▶ _Stored rows_:
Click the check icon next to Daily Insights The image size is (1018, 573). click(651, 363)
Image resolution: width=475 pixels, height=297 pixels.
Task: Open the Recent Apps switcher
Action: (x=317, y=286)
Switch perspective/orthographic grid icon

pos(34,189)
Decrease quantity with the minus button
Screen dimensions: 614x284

--

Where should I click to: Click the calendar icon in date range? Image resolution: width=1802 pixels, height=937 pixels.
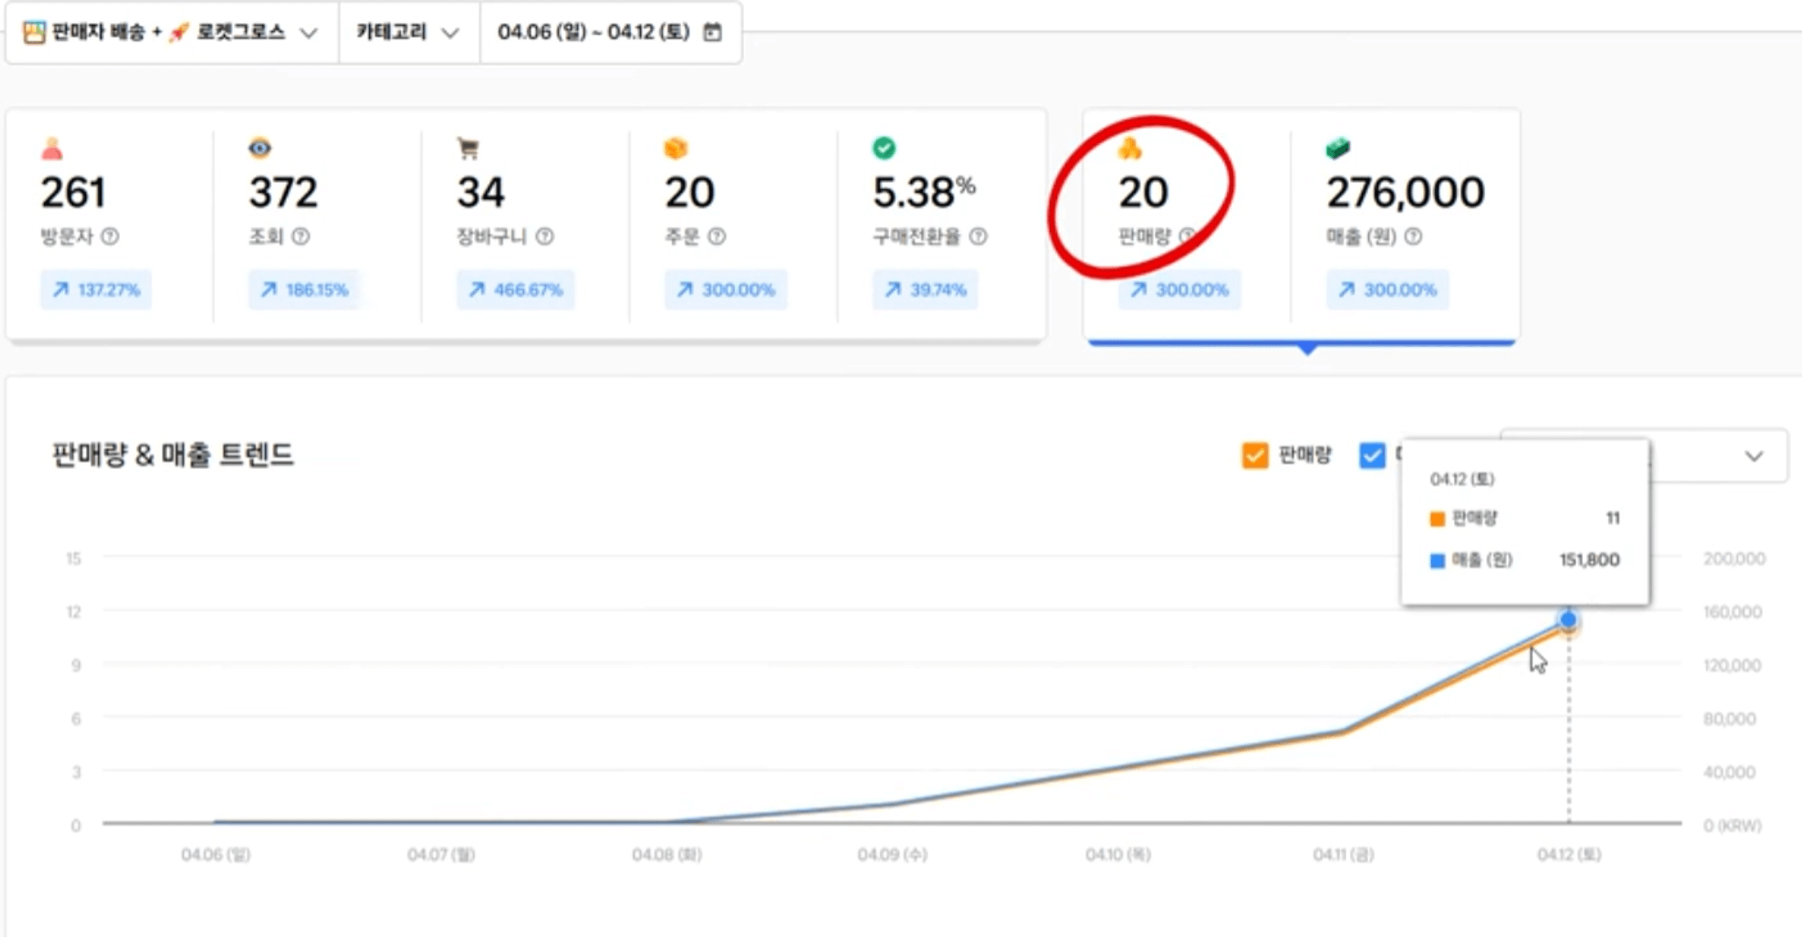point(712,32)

▶ _Task description_: Render the part of the material that opens with the line containing "Where should I" and closes with the line containing "point(712,32)" as a numbered list. Skip blank lines and leave out the pictures.

▶ _Answer to the task_:
1. Where should I click to: Click the calendar icon in date range? Image resolution: width=1802 pixels, height=937 pixels.
2. point(712,32)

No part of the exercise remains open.